───── Texte fourni ─────
# Supprimer un achat musique sur le Store



## dumas75 (27 Janvier 2012)

Bonjour,
J'ai acheté une musique sur le Store par erreur.
Comment puis je la supprimer sur le store pour qu'elle arrête de se transférer automatiquement sur mon iPad ?
Je me moque de me faire rembourser mais j'aimerai ne plus l'avoir dans mes achats.
Sans solution je suis obligé de désactiver le transfert automatique.


----------



## alastorne (27 Janvier 2012)

Tu dois supprimer l'application dans iTunes dans l'onglet Apps.Clique sur l'app puis appuie sur SUPPR. (touche clavier)


----------



## dumas75 (28 Janvier 2012)

Merci mais:
Elle se supprime dans iTunes mais pas dans le Store donc elle revient automatiquement dans iTunes avec la synchronisation automatique (Cloud)


----------



## alastorne (28 Janvier 2012)

Désolé ma réponse était partiellement à côté de la plaque puisque ta question porte sur des morceaux de musique et non des Applications ! :rose:

Néanmoins, le principe reste le même.
C'est en supprimant dans iTunes que tu supprimes définitivement, mais il faut peut-être au préalable que tu synchronises ton iPad avec iTunes, sinon à chaque écart de config détecté entre l'un et l'autre des appareils, il recopie le morceau supprimé.


----------



## dumas75 (29 Janvier 2012)

Demain je vais aller voir un Génie à l'Apple Store on verra bien s'il y a une solution.


----------



## mister zebra (2 Février 2012)

1/commence par une synchro de tout tes Idevices avec itunes
2/supprime le morceau de ta bibliotheque Itunes ET du cloud ? (quand tu le mets a la corbeille coche la case supprimer d'Icloud également)
3/ensuite tu le supprimes de ton Idevice également 
4/ensuite resynchronise en précisant éventuellement que tu ne veux PAS transférer les morceaux ou apps de ton Idevice vers Itunes
5/ s il reste retente 1 ou 2 fois, j ai eu le meme problème mais a force ça passe.
(saleté de lana del rey !!!)


----------



## k6ro (10 Février 2012)

bonjour, j'ai un peu le même souci!! moi j'ai téléchargé des vidéos, des clips et des musiques offertes par l'application "les douze jours" et depuis impossible de les retirer de mon Iphone. j'ai beau les masquer d'Itunes stores, les décocher dans Itunes pour que lors de la synchro ils ne soit pas dans mon téléphone, ou les supprimer de la bibliothèque Itunes... Rien ne marche !!! j'ai même regardé comme c'est dis précédemment, si je n'avais pas une synchro avec Icloud, mais elle n'est pas activée !!!
est ce que quelqu'un pourrait m'aider???? S'il vous plait!!! ( je suis un cas désespéré, qui n'a plus de mémoire lol!!!)

merci


----------



## Abd Salam (12 Février 2012)

alastorne a dit:


> Néanmoins, le principe reste le même.
───── Données recueillies ─────
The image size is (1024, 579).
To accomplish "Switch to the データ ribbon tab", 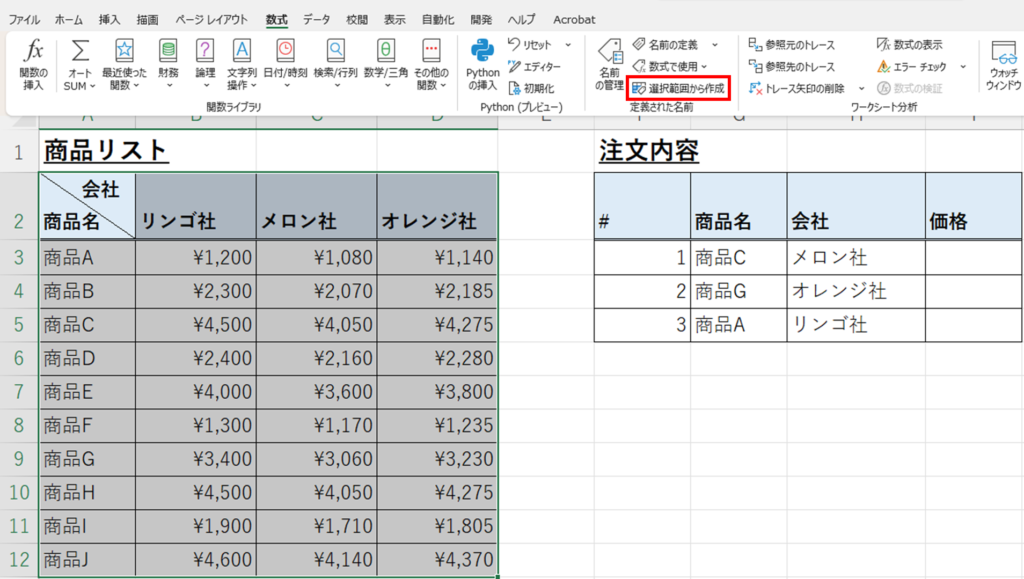I will (x=316, y=19).
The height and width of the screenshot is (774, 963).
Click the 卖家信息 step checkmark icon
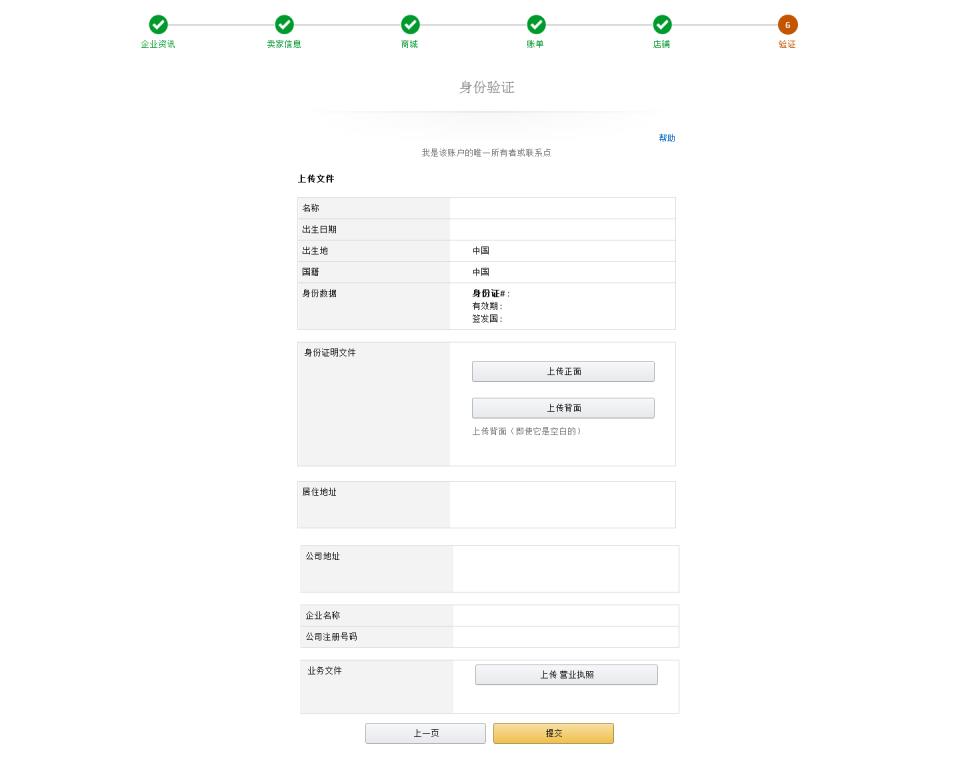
─────
• Énoncé du problème
Pour chacune des affirmations suivantes, indiquez par oui ou par non si elle concorde avec le texte fourni, en citant mot pour mot le passage qui tranche.
1. dumas75 cherche à obtenir le remboursement de la musique achetée par erreur.
2. mister zebra recommande de cocher la case de suppression d'iCloud au moment de mettre le morceau à la corbeille.
3. k6ro a activé la synchronisation avec iCloud.

• Résolution du problème
1. Non : « Je me moque de me faire rembourser »
2. Oui : « quand tu le mets a la corbeille coche la case supprimer d'Icloud également »
3. Non : « si je n'avais pas une synchro avec Icloud, mais elle n'est pas activée !!! »